:: TASK REQUIREMENTS ::
Tally the lines below that contain "date". The number is the whole answer.

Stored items
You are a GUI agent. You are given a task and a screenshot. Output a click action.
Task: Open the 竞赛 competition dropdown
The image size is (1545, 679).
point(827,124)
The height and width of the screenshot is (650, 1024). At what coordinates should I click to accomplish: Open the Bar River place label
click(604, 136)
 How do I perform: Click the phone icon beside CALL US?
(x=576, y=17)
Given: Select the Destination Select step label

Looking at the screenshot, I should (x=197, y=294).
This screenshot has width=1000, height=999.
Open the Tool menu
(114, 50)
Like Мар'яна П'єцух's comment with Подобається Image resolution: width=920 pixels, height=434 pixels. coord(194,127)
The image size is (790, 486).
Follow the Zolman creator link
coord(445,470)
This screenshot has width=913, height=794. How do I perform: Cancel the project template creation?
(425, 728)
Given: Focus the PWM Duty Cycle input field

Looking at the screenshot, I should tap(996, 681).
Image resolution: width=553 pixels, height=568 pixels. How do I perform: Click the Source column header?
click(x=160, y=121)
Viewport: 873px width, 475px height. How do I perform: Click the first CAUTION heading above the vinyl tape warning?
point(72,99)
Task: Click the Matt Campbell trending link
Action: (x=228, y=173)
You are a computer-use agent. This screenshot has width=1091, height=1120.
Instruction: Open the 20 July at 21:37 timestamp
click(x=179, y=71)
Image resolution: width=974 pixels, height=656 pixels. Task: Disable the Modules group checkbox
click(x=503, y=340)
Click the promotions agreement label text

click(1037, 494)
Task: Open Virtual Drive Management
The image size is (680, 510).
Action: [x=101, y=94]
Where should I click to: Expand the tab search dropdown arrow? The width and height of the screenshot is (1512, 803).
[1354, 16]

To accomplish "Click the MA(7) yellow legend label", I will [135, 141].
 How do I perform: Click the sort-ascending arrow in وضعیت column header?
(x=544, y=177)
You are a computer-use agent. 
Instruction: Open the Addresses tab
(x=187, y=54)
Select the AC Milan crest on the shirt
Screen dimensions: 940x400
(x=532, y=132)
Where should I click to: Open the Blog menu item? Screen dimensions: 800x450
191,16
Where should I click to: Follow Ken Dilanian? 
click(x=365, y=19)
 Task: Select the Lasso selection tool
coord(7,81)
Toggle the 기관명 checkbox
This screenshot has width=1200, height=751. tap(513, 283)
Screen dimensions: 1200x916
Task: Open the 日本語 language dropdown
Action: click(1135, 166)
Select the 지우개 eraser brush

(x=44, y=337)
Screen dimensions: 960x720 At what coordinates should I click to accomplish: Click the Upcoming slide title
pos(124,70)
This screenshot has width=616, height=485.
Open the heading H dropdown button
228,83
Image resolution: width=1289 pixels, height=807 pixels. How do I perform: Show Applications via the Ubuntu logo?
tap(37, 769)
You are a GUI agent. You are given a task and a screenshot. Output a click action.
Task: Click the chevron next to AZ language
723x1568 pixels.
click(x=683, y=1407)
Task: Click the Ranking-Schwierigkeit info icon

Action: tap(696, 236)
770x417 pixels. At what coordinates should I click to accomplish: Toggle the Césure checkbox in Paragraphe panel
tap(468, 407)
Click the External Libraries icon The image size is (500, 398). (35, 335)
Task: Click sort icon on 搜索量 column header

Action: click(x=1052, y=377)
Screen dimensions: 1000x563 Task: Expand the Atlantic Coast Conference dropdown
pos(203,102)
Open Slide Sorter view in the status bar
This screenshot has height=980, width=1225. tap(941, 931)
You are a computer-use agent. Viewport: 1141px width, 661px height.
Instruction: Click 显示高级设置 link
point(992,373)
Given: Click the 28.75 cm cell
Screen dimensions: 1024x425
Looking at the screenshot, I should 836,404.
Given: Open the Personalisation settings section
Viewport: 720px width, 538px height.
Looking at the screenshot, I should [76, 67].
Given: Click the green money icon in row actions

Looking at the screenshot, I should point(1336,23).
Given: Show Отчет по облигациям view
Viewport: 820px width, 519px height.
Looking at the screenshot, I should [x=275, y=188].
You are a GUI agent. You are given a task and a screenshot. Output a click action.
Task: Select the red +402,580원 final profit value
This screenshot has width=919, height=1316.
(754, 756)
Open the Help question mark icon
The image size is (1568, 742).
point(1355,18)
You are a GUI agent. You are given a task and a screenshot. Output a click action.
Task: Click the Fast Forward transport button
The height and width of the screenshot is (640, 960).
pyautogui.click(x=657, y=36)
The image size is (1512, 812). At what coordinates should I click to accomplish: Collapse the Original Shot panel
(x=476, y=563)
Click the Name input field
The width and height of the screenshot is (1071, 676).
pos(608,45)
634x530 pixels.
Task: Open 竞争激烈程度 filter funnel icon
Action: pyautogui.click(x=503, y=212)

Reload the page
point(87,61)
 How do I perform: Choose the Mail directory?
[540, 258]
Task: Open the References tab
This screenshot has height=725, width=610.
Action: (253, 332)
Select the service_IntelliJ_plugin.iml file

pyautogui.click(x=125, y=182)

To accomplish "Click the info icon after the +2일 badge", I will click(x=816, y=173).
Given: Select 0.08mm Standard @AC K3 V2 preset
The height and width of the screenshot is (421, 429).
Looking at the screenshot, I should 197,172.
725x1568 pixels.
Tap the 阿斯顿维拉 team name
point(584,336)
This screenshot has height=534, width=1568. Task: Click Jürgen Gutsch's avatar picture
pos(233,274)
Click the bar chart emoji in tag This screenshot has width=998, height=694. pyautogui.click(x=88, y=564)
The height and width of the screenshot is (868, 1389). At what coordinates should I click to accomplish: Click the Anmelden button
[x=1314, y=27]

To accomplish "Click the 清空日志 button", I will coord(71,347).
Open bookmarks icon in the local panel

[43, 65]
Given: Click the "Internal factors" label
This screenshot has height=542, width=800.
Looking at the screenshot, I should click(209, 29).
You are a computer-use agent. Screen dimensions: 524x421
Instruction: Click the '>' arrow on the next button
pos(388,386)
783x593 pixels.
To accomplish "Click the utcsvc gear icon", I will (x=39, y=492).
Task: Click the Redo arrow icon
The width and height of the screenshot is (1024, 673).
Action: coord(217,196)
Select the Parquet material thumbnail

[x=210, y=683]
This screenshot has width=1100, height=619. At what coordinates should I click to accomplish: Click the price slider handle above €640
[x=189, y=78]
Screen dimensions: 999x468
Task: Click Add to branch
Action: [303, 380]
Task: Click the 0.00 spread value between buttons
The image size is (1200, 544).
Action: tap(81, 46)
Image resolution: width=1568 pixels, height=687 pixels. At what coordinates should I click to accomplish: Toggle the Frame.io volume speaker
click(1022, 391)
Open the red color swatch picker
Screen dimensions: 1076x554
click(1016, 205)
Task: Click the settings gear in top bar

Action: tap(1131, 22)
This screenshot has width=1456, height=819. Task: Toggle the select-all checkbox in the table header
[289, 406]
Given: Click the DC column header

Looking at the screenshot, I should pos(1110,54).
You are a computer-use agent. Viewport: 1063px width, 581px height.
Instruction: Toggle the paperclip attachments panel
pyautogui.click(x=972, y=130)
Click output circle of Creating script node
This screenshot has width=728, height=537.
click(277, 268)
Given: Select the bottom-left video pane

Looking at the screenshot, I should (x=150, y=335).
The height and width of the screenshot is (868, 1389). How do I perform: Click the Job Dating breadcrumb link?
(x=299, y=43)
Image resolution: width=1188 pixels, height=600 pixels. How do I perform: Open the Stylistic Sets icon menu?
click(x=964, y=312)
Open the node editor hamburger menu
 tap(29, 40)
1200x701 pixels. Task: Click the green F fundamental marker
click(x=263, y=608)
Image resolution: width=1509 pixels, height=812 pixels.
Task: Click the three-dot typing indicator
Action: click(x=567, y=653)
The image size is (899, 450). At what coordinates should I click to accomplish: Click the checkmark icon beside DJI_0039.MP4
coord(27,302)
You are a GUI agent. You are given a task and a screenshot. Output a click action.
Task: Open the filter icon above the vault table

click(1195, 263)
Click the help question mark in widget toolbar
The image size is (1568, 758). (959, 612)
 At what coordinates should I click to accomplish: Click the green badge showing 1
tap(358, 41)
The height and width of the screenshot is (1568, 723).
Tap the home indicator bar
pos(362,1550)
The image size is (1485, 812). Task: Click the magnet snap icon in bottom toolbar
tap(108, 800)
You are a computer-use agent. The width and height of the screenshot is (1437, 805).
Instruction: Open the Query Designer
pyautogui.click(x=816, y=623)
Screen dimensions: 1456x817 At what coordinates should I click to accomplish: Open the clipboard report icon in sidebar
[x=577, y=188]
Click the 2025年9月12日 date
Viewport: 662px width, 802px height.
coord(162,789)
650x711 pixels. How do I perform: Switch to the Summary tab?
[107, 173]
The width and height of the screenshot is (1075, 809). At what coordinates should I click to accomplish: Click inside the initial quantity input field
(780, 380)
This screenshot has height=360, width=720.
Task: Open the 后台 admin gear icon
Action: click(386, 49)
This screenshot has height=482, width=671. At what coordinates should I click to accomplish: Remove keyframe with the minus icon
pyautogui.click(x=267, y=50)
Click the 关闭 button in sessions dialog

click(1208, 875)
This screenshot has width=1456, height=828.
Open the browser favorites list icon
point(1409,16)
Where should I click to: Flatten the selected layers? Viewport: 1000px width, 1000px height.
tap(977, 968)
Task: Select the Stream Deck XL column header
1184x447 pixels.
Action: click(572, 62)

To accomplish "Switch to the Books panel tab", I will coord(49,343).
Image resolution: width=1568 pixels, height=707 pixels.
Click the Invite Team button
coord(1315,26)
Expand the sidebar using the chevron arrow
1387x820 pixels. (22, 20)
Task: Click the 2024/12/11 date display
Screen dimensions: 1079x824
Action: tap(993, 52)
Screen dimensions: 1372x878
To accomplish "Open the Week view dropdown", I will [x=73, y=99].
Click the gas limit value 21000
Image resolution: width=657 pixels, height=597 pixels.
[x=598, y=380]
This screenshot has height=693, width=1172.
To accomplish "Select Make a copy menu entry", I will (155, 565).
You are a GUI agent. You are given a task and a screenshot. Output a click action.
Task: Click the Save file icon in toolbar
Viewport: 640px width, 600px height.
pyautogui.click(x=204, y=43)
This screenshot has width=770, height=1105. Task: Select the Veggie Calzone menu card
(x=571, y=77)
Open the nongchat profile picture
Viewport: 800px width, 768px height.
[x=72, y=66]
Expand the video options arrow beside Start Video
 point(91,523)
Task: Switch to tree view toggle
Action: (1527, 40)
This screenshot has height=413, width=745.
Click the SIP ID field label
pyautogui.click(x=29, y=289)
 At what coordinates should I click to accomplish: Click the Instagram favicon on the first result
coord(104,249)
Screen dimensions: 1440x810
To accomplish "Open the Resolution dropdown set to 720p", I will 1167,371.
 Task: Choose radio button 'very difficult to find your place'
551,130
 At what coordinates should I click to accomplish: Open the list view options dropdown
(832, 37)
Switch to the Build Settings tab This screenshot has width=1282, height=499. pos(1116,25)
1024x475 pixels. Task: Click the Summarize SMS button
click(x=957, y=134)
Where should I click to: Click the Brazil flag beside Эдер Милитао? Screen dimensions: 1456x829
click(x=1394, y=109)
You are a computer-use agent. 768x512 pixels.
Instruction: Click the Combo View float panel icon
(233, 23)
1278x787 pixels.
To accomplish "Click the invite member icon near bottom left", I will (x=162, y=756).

:: SOLUTION FOR THIS TASK ::
2